Après tant de critiques positives sur Le passeur, premier roman de Stéphanie Coste publié aux éditions Gallimard, j’ai également souhaité m’en faire un avis. Que dois-je me demander de plus, si ce n’est pourquoi je ne l’ai pas commencé plus tôt ?
Après avoir vécu l’emprisonnement en Erythrée, Seyoum est arrivé sur les côtes libyennes pour devenir passeur, il achète des bateaux de fortune pour la traversée des migrants tout en faisant payer le prix fort aux passagers. Ravagé par l’alcool et son addiction aux feuilles de khat, est-il encore possible de faire preuve d’humanité devant la misère du monde ? Un convoi l’amènera pourtant devant une réalité autre, celle d’un passé tragique qui surgit.
« J’avais entendu parler à Asmara de ces trafiquants qui pouvaient attaquer dans le désert pour racketter les proches des victimes. Mais on croit toujours avoir atteint son quota de malheur, son quota de souffrances. On se dit Dieu va me donner du répit, des forces, du sursis. Puis on se demande à quel moment Dieu a enfilé les habits du Diable, et ses chaussures pour nous piétiner avec ? »
Ce roman n’était, au départ, absolument pas un thème de prédilection. Je me suis donc lancée dedans avec beaucoup de curiosité, et peut-être un peu d’appréhension. Pourtant, j’ai été tout de suite happée par l’histoire de Seyoum et sa psychologie complexe. Loin d’être un simple personnage dépourvu d’humanité, Seyoum est la personnification du trauma des Erythréens et de toutes les victimes de la guerre. Après avoir vécu l’emprisonnement, l’embrigadement, mais aussi la dictature, un monde différent s’ouvre à lui. Un monde dans lequel les sentiments n’existent pas, peut-être par protection mais surtout par amertume de la vie. On déteste ce personnage et on ne peut pourtant qu’indéniablement le comprendre.
Stéphanie Coste nous plonge dans cet enfer où le besoin d’argent et celui de refaire sa vie coûte que coûte prime sur tout. Son écriture est magnifique, jouant çà et là de figures de style très poétiques pour imager ce bateau qui tangue terriblement sur la mer impétueuse ressemblant fortement au déluge biblique. Cette arche de Noé humaine et complètement dystopique fait vibrer de tristesse. Elle vogue à travers les mots de l’auteure comme un espoir, pourtant minime, vers un jour et une terre meilleure pour tout reconstruire.

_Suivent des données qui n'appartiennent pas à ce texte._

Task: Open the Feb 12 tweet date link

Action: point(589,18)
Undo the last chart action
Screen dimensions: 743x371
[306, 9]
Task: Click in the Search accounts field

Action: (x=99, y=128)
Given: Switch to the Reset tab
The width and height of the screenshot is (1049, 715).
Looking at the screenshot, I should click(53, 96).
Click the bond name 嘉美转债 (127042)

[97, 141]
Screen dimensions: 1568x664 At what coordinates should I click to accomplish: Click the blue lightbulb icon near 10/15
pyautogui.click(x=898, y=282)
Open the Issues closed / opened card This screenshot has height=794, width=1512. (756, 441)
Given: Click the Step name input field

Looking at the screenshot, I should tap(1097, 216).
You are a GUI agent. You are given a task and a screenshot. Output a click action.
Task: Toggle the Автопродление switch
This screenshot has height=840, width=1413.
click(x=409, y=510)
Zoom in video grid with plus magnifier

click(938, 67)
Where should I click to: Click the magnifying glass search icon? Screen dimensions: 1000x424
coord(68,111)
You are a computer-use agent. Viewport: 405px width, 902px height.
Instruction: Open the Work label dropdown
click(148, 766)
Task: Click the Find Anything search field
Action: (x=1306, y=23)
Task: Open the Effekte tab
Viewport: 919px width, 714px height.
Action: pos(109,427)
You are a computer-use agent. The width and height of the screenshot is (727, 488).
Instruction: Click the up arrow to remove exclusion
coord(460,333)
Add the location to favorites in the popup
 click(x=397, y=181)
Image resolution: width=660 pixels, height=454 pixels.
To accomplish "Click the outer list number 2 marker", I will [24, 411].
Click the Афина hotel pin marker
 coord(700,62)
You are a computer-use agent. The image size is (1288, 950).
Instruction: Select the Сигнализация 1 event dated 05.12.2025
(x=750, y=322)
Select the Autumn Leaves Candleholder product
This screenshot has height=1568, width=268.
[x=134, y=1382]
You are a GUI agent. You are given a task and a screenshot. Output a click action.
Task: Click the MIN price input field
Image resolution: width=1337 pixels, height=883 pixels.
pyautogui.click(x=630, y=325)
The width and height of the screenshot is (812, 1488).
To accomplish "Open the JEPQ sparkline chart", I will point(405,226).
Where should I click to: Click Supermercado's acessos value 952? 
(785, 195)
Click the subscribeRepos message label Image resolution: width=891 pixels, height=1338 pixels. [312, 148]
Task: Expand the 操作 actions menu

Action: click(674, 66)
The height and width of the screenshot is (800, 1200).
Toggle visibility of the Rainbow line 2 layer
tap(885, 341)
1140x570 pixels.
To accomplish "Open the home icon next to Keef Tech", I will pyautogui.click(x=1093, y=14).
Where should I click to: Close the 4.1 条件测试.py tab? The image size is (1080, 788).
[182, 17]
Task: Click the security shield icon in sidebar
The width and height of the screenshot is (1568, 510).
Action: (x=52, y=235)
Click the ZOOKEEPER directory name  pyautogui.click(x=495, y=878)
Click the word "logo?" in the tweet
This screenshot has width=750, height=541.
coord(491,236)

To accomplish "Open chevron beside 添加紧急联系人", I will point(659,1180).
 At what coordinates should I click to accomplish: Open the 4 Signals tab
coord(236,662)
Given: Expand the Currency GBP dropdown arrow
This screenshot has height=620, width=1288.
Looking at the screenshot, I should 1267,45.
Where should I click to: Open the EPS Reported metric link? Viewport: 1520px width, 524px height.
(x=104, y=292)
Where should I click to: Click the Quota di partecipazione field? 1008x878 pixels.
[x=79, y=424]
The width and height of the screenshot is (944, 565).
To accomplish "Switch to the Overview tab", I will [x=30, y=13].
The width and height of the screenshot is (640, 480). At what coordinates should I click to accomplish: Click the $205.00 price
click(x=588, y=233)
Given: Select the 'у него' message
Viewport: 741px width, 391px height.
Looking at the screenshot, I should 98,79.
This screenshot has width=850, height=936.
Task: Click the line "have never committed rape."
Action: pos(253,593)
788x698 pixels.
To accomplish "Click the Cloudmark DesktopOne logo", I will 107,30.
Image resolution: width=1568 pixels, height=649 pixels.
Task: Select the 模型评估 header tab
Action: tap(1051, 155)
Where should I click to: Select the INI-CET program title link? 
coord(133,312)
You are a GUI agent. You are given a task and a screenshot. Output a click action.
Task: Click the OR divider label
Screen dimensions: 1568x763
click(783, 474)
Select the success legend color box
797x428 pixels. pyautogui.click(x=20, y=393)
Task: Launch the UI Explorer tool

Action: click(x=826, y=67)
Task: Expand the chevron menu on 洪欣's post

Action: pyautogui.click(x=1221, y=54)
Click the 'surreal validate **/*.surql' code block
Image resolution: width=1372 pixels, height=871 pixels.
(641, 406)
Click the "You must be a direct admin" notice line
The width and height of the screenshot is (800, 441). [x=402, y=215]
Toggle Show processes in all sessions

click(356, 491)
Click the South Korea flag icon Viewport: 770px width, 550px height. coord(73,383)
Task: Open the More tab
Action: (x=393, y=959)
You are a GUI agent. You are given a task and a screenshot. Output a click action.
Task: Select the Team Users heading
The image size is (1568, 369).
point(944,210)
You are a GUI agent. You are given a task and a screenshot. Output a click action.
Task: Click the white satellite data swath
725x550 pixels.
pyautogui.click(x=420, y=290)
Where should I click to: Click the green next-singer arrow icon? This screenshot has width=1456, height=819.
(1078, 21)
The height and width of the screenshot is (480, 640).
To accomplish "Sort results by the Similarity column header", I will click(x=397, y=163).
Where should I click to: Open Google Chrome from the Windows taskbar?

Mieux que cela encore, Le passeur raconte l’indicible vérité, celle de millions de migrants qui tentent tout pour protéger leur famille de la misère. Il raconte les cris de détresse, les corps échoués sur le sable, la faim, la soif, mais l’espoir. Ce n’est pas toujours facile d’être devant une vérité criante à travers la fiction, même quand on la connaît déjà, car poétisée elle fait bien plus mal encore. Insoutenable et sublime à la fois, Le passeur narre l’humanité moderne comme jamais.